Sinclair Broadcast subsidiary ONE Media has a new deal with Saankhya Labs to speed up the development of a wireless network for offloading OTT and live video traffic.
Saankhya Labs’ platform will use radio nodes (co-located with existing cell towers) and end user devices to allow wireless operators to dynamically shift video traffic onto "one-to-many" broadcast Digital Terrestrial Transmission (DTT) networks. The network will use 5G and ATSC 3.0 technologies.
The companies said the network will improve DTT spectrum use and provide higher bitrates; introduce AI-based analytic engines for provisioning and offloading congested wireless networks; offer an improved content delivery network; and enable “hyper-local” broadcast content including datacasting, advertising and emergency alerts.

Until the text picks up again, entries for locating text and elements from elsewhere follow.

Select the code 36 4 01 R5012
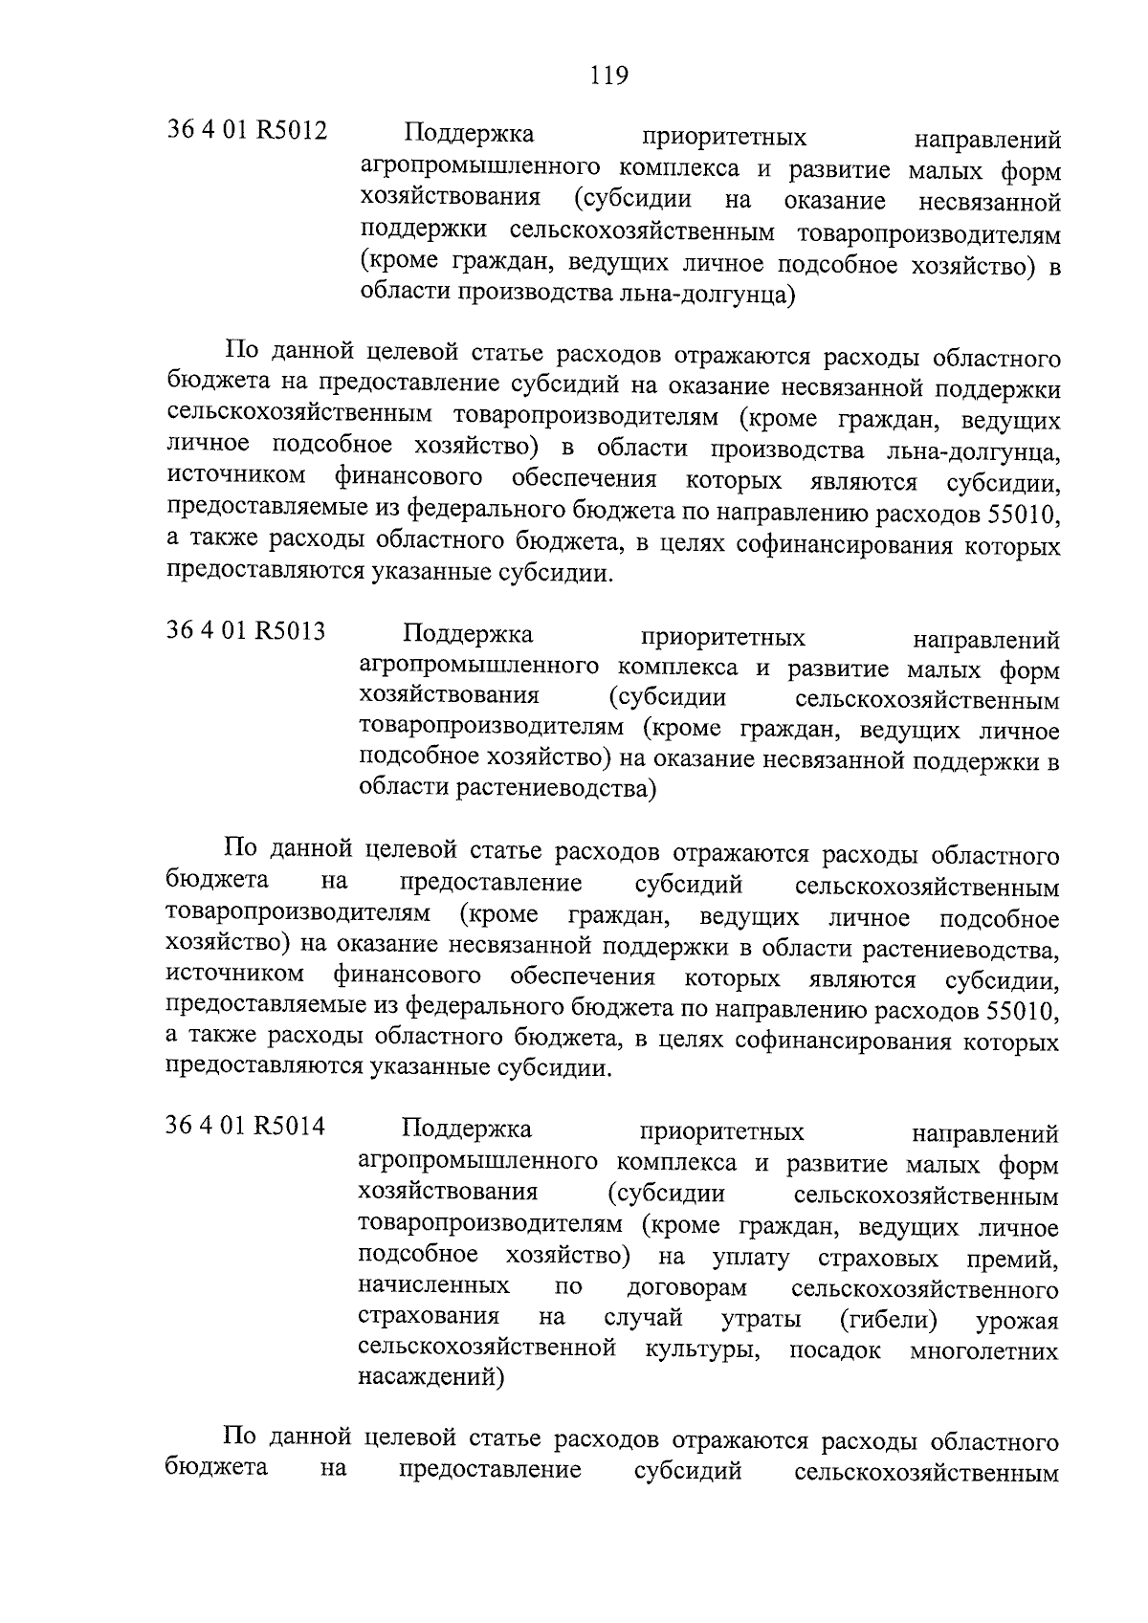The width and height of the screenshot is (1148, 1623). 247,130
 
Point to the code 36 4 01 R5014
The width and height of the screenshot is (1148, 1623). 246,1127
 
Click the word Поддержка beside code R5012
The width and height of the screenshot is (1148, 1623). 468,133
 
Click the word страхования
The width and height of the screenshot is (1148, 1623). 429,1318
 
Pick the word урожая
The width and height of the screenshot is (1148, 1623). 1017,1321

The companies also said the network will use "cellularizing" broadcast architecture to enable indoor reception of DTT with mobile and portable devices.
"These first deployments will elevate understanding of the cooperative role NextGen (ATSC 3.0) broadcast can play to make 5G networks highly efficient Broadcast/Broadband convergent networks. The 'Direct to Mobile' focus of this activity will leverage the one-to-many efficiencies of broadcast in a new topology that can provide high-reliability and large bandwidth solutions and make them available to the competitive marketplace,” said Mark Aitken, president of ONE Media, in a statement.
Parag Naik, co-founder and CEO of Saankhya Labs, spoke with FierceVideo earlier this year to explain “cellularization.” Traditionally, broadcast architectures stick to a high power high tower scheme using a single stick with an effective isotropic radiated power of greater than 1 million watts. But for mobile phones with negative gain antennae, this type of network architecture would result in spotty coverage.
Saankhya Labs is advocating a low power low tower, broadcast radio head (BRH) architecture wherein the transmitters radiate 20W to 100W and are co-located with 4G base stations. An architecture like this requires a lot of BRH (approximately one for every five to six 4G base stations), and that deployment begins to resemble a cellular architecture.